Но она кивнула, допила бокал и ушла в ванную комнату. Кэп поехал к постели, стащил покрывало и, чтоб не опозориться, закрыв глаза, стал дрочить. Представлять пришлось Тёмку – ну на кого еще у него бы так безотказно вскочило?
«Рыжик, дай!» - мысленно попросил он. Представил Артёма, закрывающего локтем лицо. – «Дай, мой хороший! Прости!» Воображаемый Тёмка не сразу, медленно сдался, кивнул, откинулся на спину… «Люблю тебя, Рыжик! Хочу!...» В коридоре раздались шаги и Кэп лишь в последнюю секунду успел отдернуть руку от вставшего члена.
- О, какой! – оценила Татьяна то ли его раскачанный торс, то ли крепкую эрекцию.

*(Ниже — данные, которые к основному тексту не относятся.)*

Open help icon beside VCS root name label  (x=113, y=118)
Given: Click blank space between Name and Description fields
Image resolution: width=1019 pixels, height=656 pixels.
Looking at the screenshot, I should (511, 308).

- Иди ко мне, радость! – протянул он к ней руку.
Он уложил ее на бок, в «Тёмкину» позу. Она была не похожа на Тёму, с ней было не слишком удобно, ее запах сбивал с настроения. Но, положив руку на ее округлое бедро – туда, где у Тёмки выпирала острая косточка – Кэп справился, сладил. Это был нормальный секс. Секс с бабой! Ну, в смысле, с женщиной…
Татьяна не кончила. Кэп, «отстрелявшись», спросил огорченно:
- Танюшка, мало? Повторим через пару минут?
- Ну тебя. Хватит, - с ленцой протянула она. – Принесешь мне сигаретку? Я пачку на кухне оставила.